The present study has limitations. First, a cross-sectional design was applied although a longitudinal approach might help verifying whether allostatic overload develops (exhaustion may ensue after some time) and whether psychiatric disorders, especially posttraumatic stress disorder, might occur with the COVID-19 progression. Second, psychological assessment was based on an online survey and on self-report tools. The use of clinical interviews is encouraged in future studies to draw a more comprehensive assessment of the problem. Third, it is not possible to assess the participation rate since it is unclear how many subjects received the link for the survey.

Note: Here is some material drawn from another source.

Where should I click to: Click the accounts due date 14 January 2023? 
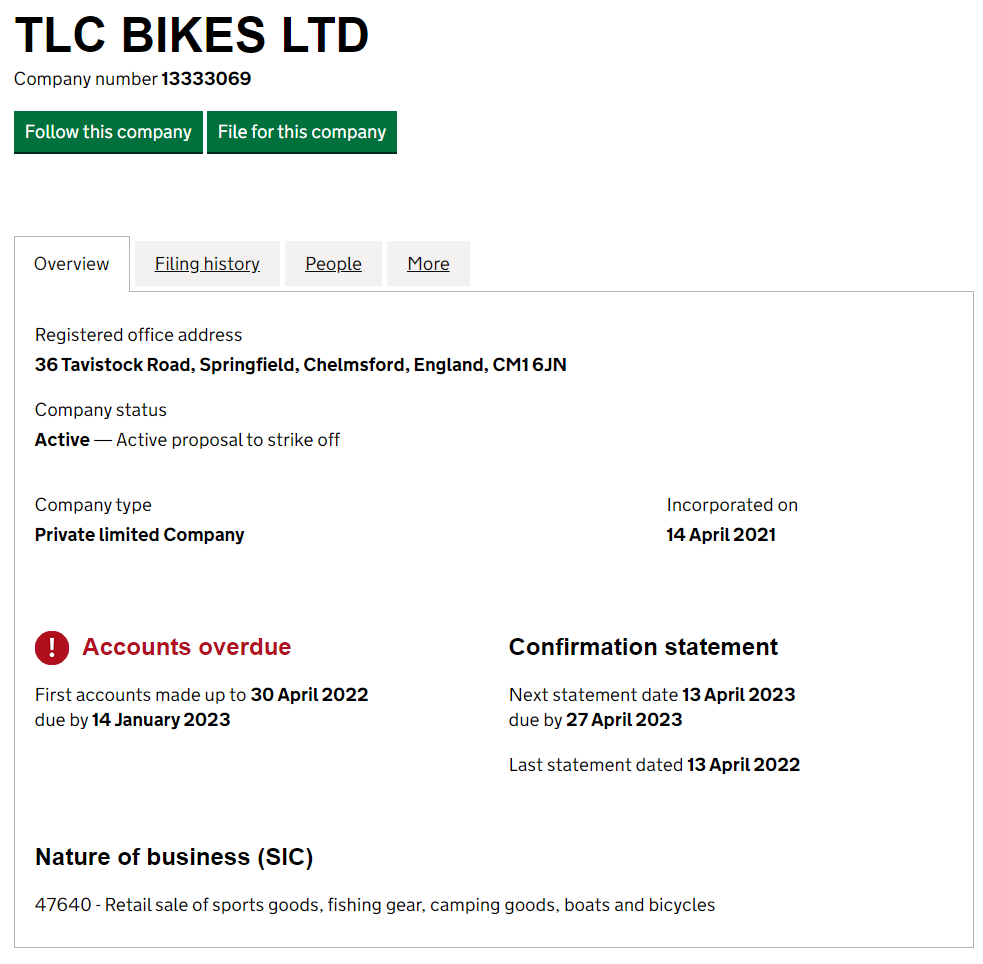coord(160,719)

In conclusion, a higher prevalence of psychological symptoms was found among medical health workers during COVID-19 as well as risk factors for them. Medical health workers are in need of health protection and adequate working conditions, e.g., provision of necessary and sufficient medical protective equipment, arrangement of adequate rest, as well as recovery programs aimed at empowering resilience and psychological well-being [34].
Statement of Ethics
All participants provided their online informed consent. The study was approved by the local ethics committee on human research.
Disclosure Statement
The authors declare that they have no conflicts of interests.
Funding Sources
H.W. was supported by grants from the National Natural Science Foundation of China (81771862), National Key R&D Program of China (2017YFC1310001, 2016YFC1307000), Beijing Municipal Science and Technology Project (Z171100000117016), Beijing Natural Science Foundation (KZ201710025017), Beijing Municipal Hospital Research and Development Plan (PX2017069), and Beijing Hundred, Thousand, and Ten Thousand Talents Project (2017-CXYF-09). Y.W. was supported by the Beijing Key Clinical Speciality Excellence Project. The funding organizations had no role in the design and conduct of the study; collection, management, analysis, and interpretation of the data; preparation, review, or approval of the manuscript; and decision to submit the manuscript for publication.
Author Contributions
H.W.: conception and design; W.Z., K.W., L.Y., W.Z., Q.X., Y.Y., M.P., B.M., Q.T., H.L., J.D., H.C., W.L., F.S., T.Y., H.D., Y.H., Y.W., and H.W.: conduction; H.W. and L.Y.: statistical analysis; W.Z., K.W., W.Z., Q.X., and W.L.: administrative, technical, or material support; H.W.: drafting of the manuscript; and F.C. and H.W.: critical revision of the manuscript for important intellectual content. All authors read and approved the final paper.
Supplementary Material
Acknowledgment
The authors would like to thank all participants for their time and excellent cooperation.